Conducted by Natixis Investment Managers and released Dec. 8, the survey probing manager’s respective outlooks found that institutions don’t expect the global economy to recover until 2022 or 2023. Some have reduced their long term return assumptions. They expect to see volatility in stock, bond and currency markets going forward and many say defensive portfolios will outperform in the coming year.

The survey found that 79 per cent of institutional manager believe the market is underestimating the long-term impact of COVID-19 on the economy and 78 per cent believe the equity market’s current rate of growth is unsustainable. 82 per cent said current market valuations do not reflect company fundamentals.
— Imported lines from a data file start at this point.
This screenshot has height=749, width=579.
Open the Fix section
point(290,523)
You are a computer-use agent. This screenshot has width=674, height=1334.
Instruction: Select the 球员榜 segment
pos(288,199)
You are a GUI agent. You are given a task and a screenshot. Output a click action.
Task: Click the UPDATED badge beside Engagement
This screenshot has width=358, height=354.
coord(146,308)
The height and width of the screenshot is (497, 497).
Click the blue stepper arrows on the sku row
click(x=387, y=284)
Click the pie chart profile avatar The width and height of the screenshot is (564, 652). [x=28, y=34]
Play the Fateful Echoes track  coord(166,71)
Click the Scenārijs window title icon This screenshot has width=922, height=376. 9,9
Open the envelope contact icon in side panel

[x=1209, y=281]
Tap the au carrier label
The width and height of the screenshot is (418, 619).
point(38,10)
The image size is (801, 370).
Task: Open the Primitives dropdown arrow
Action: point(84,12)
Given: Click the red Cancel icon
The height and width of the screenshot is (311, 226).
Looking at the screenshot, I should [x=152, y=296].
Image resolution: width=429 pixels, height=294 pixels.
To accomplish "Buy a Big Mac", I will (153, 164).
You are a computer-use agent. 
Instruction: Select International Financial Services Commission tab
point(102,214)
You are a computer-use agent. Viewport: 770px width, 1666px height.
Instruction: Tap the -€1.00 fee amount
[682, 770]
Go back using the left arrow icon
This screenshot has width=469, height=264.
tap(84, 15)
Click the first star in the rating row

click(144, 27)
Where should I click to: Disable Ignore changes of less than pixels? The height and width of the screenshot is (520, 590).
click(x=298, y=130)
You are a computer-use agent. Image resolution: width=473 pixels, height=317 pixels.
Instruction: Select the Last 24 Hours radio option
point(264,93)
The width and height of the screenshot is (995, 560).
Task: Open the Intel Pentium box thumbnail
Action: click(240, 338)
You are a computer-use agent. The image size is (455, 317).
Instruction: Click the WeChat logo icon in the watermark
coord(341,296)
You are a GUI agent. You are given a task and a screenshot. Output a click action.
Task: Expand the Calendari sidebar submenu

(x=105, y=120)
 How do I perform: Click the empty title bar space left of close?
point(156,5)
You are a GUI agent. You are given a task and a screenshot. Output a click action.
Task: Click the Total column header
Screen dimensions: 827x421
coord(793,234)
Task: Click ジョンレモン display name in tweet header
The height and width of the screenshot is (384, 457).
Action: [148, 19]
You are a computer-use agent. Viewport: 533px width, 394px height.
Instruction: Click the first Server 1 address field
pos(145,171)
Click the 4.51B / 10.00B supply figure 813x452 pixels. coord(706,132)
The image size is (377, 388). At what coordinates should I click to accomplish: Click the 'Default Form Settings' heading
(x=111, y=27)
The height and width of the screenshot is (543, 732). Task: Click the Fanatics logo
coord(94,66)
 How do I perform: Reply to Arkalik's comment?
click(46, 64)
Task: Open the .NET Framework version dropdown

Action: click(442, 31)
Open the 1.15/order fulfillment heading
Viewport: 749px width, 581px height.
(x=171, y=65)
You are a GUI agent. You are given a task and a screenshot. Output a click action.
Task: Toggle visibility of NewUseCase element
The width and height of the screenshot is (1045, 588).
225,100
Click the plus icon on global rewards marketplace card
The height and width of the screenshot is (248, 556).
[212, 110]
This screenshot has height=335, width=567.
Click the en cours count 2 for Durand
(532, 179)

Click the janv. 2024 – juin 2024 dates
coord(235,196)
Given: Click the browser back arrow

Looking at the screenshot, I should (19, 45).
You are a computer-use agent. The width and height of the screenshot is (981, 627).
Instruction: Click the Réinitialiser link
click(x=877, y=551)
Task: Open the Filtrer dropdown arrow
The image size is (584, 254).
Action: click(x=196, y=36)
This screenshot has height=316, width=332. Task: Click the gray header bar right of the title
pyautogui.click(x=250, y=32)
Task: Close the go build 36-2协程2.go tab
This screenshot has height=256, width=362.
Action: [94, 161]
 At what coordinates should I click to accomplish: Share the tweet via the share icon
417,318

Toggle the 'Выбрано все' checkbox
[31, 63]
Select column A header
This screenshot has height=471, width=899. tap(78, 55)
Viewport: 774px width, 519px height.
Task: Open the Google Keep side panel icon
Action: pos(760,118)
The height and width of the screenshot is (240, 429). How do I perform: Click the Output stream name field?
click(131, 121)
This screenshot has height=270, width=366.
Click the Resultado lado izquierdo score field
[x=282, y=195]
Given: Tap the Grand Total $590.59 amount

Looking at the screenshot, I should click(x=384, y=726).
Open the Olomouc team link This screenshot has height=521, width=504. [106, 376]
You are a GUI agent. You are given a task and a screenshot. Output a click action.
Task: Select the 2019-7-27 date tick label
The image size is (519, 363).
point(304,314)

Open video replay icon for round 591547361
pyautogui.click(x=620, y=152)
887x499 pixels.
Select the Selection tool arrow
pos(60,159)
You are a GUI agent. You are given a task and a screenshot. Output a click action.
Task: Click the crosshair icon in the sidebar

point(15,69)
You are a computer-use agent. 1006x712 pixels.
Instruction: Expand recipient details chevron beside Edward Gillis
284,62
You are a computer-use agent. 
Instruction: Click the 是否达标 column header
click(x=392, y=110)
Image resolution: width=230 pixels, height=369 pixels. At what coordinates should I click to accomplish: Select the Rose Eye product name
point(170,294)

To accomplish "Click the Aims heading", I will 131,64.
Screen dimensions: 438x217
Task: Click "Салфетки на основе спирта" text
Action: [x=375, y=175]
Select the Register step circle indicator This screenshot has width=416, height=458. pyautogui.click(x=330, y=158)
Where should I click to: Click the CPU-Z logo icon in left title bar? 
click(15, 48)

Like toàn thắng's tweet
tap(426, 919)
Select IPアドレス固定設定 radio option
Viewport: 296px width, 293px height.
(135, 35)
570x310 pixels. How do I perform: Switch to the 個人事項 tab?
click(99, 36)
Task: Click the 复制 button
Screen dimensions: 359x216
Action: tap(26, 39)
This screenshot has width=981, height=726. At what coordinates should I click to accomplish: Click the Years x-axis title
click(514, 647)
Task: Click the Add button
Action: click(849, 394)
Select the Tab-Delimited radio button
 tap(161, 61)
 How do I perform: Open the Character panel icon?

All that said, just 44 per cent believe a market correction is on the horizon.

Expect portfolio allocations to remain largely unchanged

In discussing asset allocation plans, most said they expect their portfolio allocations to remain largely unchanged in 2021. Among those who are making asset allocation changes, 55 per cent said they are doing so because of changes in their long-term investment strategy, 42 per cent were taking advantage of short-term opportunities, 37 per cent had COVID-19 concerns, and 35 per cent said the exercise was simply part of their annual rebalancing efforts. Over half of those surveyed, 55 per cent say their firm intends to keep their assumed rate of return the same in 2021, eight per cent expect to raise it, and 36 per cent say they have lowered their expectations.

Examining sectors, institutional investors have the greatest confidence in information technology, healthcare and communication services, while real estate, energy, financials and consumer discretionary stocks are expected to underperform.

Top risks include negative interest rates

Looking forward into the future, survey respondents say top portfolio risks are negative interest rates, volatility and credit risk. Of those surveyed, 79 per cent say the markets are likely to favour active investments in the coming months.

“Opinions are split on whether an aggressive or defensive approach will yield better results, but there is consensus that the current market environment is favourable for active management,” they write.

The survey also examines manager’s attitudes about the role of private assets (69 per cent say private assets will play a more important portfolio role going forward, but 80 per cent say current fee terms across private markets are generally too high), gross domestic product growth assumptions, country and asset allocation plans, public policy effects and political risks.